Iraqi forces have been sealing off the city for months and those still in city have nowhere to go.

BAGHDAD (AFP) - Iraqi forces faced tough resistance from the Islamic State group Tuesday as they attempted to enter the centre of Fallujah, where there were mounting fears for thousands of trapped civilians.

A day after announcing a push into the militant bastion, forces led by Iraq’s elite counter-terrorism service had some way to go before retaking the city.

After thrusting toward Fallujah from three directions on Monday, their biggest advance was from the south, where they pushed into the suburb of Naimiyah.

Lieutenant General Abdelwahab al-Saadi, the overall commander of the Fallujah operation, said IS fighters mounted a fierce counter-attack on the area early on Tuesday.

"There were around 100 fighters involved, they came at us heavily armed but did not use car bombs or suicide bombers," he told AFP.

Saadi said Iraqi forces in the area, which also include police and army units, were eventually able to repel the attack, killing 75 militants.

He did not give a figure for losses on the pro-government side.

Provincial councillor Rajeh Barakat said Iraqi forces had now resumed their advance from Naimiyah.

"The attack was repelled with air support from the international coalition and Iraqi aircraft," he said.

Fallujah was lost from government control months before IS swept across large parts of Iraq in June 2014 and is an emblematic bastion for the militant group.

Iraqi forces have been sealing off the city for months and those still in city -- IS fighters and civilians alike -- have nowhere to go.


No safe exits


A Fallujah resident contacted by AFP by telephone said many civilians were eager to see the security forces recapture the city but that there was fear of what the militants might do as defeat loomed.

"There is some discontent among the people because we haven’t seen the Iraqi forces enter the centre yet," said the resident, who gave his name as Abu Mohammed al-Dulaimi.

"Their treatment of the people is getting worse and worse every day.
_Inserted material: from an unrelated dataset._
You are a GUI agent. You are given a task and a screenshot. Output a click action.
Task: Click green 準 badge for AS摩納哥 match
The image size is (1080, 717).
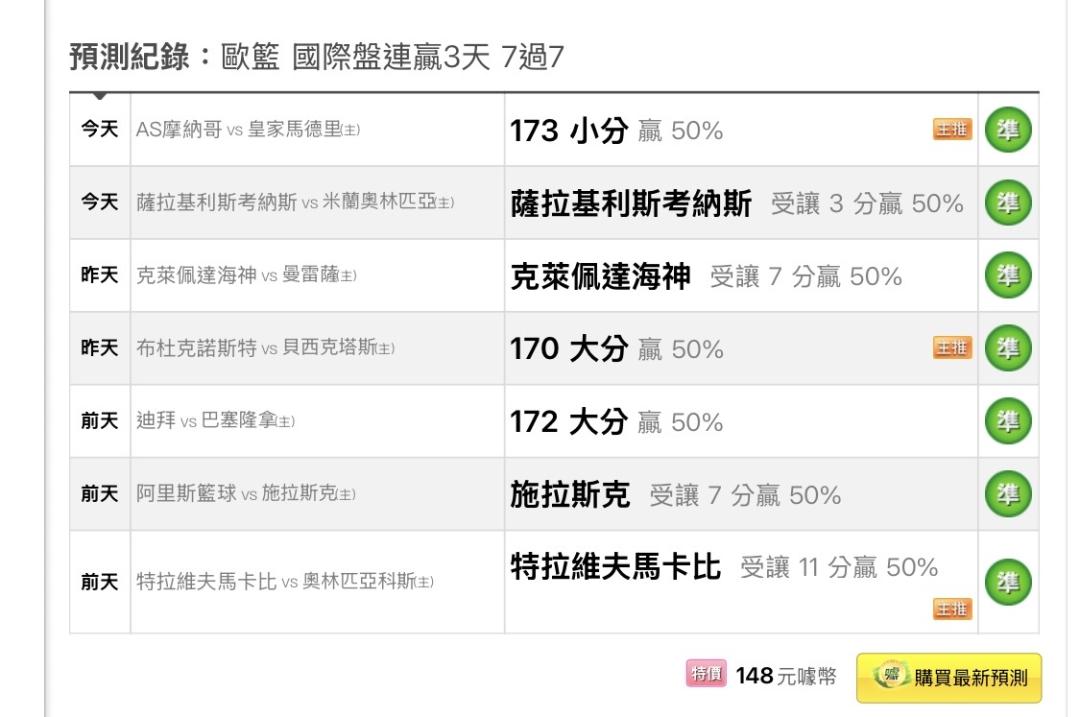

There is a feeling of panic among them it seems.

"Daesh is angry because they don’t feel supported and they have been seen insulting people on the streets, shouting things like: ‘Cowards, you are not with us’," he said, using an Arabic acronym for IS.

Stuck between intensifying bombardment by pro-government forces on the one hand and increasingly desperate militants on the other, Dulaimi said the situation for residents was worse than ever.

"Yesterday, they were rounding up young men from several parts of the city -- we think maybe around 100 of them -- and taking them to an unknown location," he said.

Officers in the Iraqi forces say IS has been forcibly recruiting men and ever younger boys to man its defence of Fallujah.

Thousands of civilians have escaped IS-controlled areas since the start of the operation to retake the city on May 22-23 but nearly all of them were from outlying areas.

The 50,000 civilians still believed trapped in the city centre would have to dodge booby-traps laid by IS to defend the city and incoming shelling from pro-government forces to reach safety.

"Civilians are trapped inside the city of Fallujah as fighting intensifies. With every moment that passes, their need for safe exits becomes more critical," said the Norwegian Refugee Council’s Iraq director, Nasr Muflahi.

IS has come under mounting pressure on the battlefield in recent weeks, with Kurdish forces also gaining ground in the north in a two-day operation that wound up on Monday east of Mosul, the militants’ other urban bastion in Iraq.

On the back foot in Iraq, IS has tried to retain the initiative in neighbouring Syria with a sweeping offensive in the north of Aleppo province along the Turkish border.

That fighting too has trapped tens of thousands of civilians.

"These people are now in a very small area of four by seven kilometres (two and a half miles by four and a half)," said Pablo Marco, regional head of Doctors Without Borders (MSF).

"The situation is absolutely unsustainable and unacceptable for this population."